**** Task input ****

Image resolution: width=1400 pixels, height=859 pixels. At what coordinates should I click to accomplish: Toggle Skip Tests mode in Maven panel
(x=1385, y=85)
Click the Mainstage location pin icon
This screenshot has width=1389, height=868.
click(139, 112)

****

Exercise directions: Write out each line of the data above again, exactly as given.

Exercise output:
Image resolution: width=1400 pixels, height=859 pixels. At what coordinates should I click to accomplish: Toggle Skip Tests mode in Maven panel
(x=1385, y=85)
Click the Mainstage location pin icon
This screenshot has width=1389, height=868.
click(139, 112)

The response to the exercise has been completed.